Jordaniens zwielichtige Rolle im Syrienkonflikt

| 26. April 2016 | Kommentieren
Rania von Jordanien, diesmal nicht auf Lesbos, sondern bei Michelle Obama im Weißen Haus (2009)

Rania von Jordanien, diesmal nicht auf Lesbos, sondern bei Michelle Obama im Weißen Haus (2009)

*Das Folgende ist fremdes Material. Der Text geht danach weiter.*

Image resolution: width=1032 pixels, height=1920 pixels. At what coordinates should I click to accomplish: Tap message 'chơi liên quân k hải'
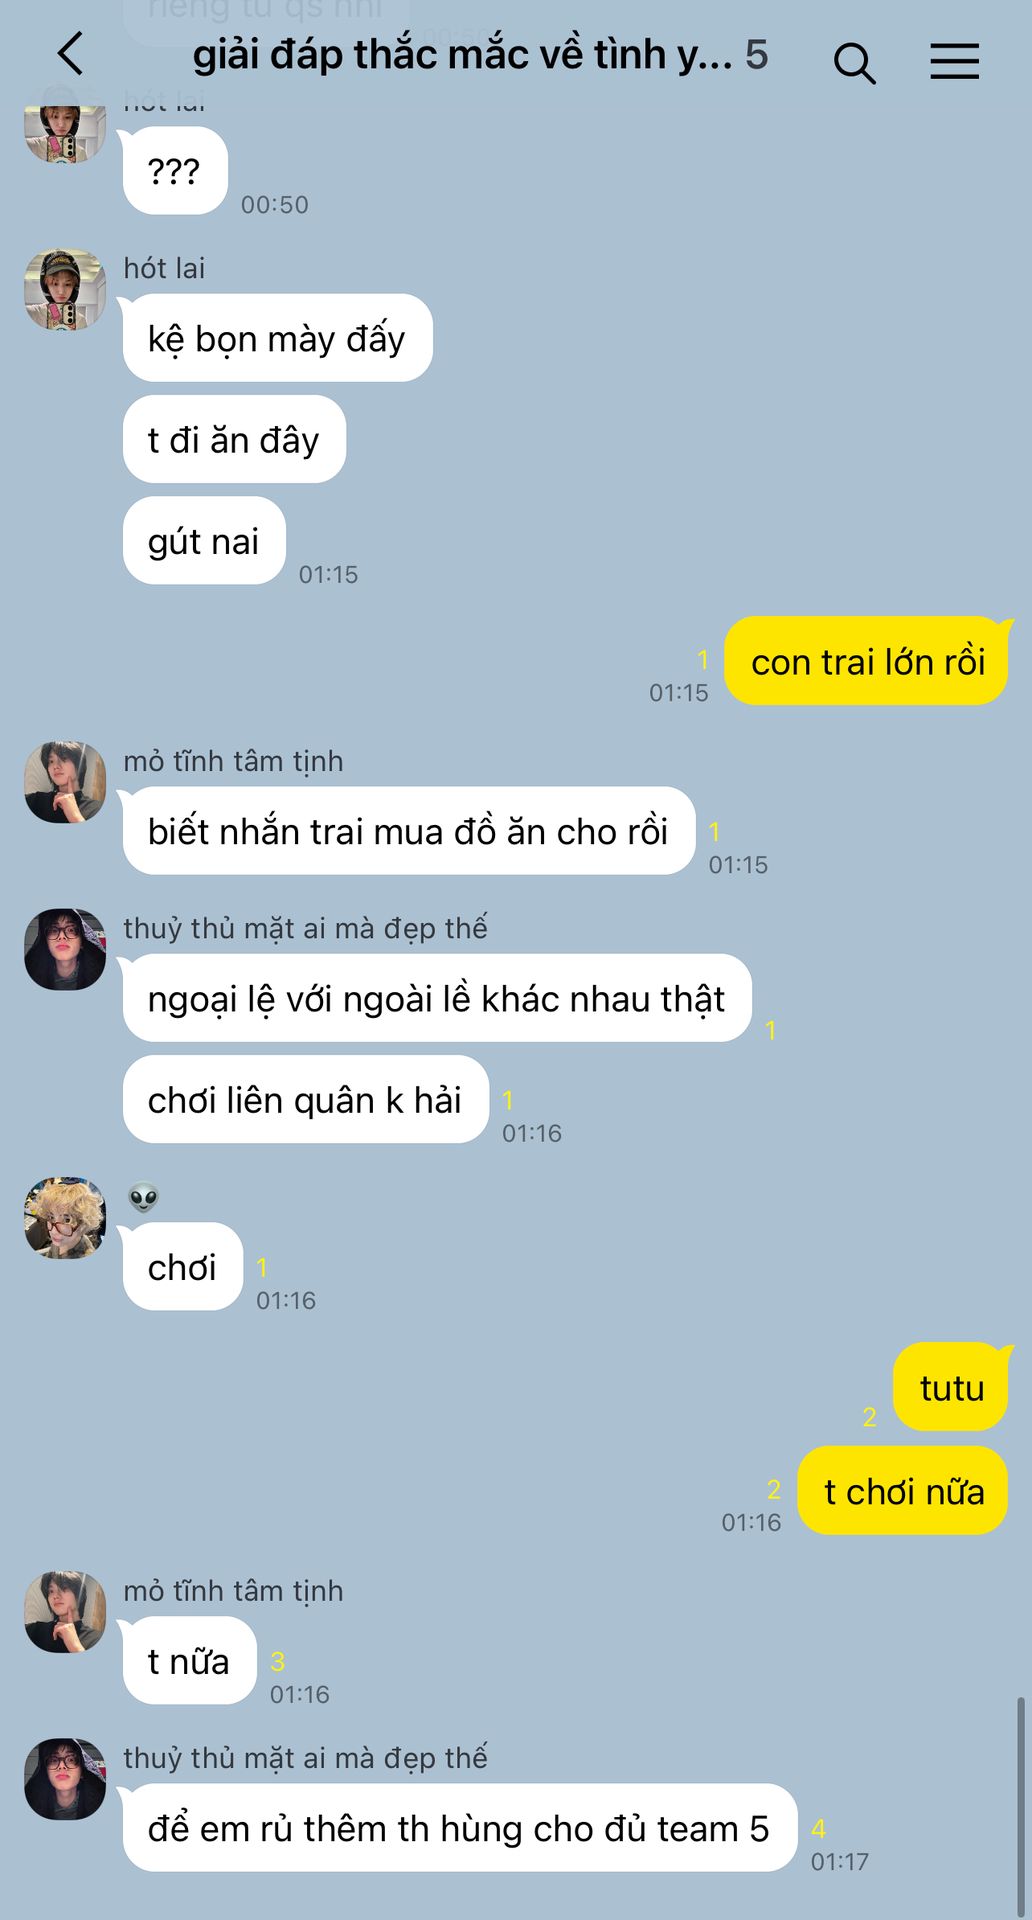(x=305, y=1100)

Die Königin und ihre Flüchtlinge

Von Ruedi Strese

Jordaniens medienkompatible Königin Rania hat am Montag die griechische Insel Lesbos besucht, um in dortigen Lagern Flüchtlinge zu treffen. Dieses humanitäre Engagement findet sicher das Wohlwollen der westlichen Mainstreampresse, doch Jordaniens eigene Rolle im nunmehr 5 Jahre währenden Syrienkonflikt ist durchaus fragwürdig.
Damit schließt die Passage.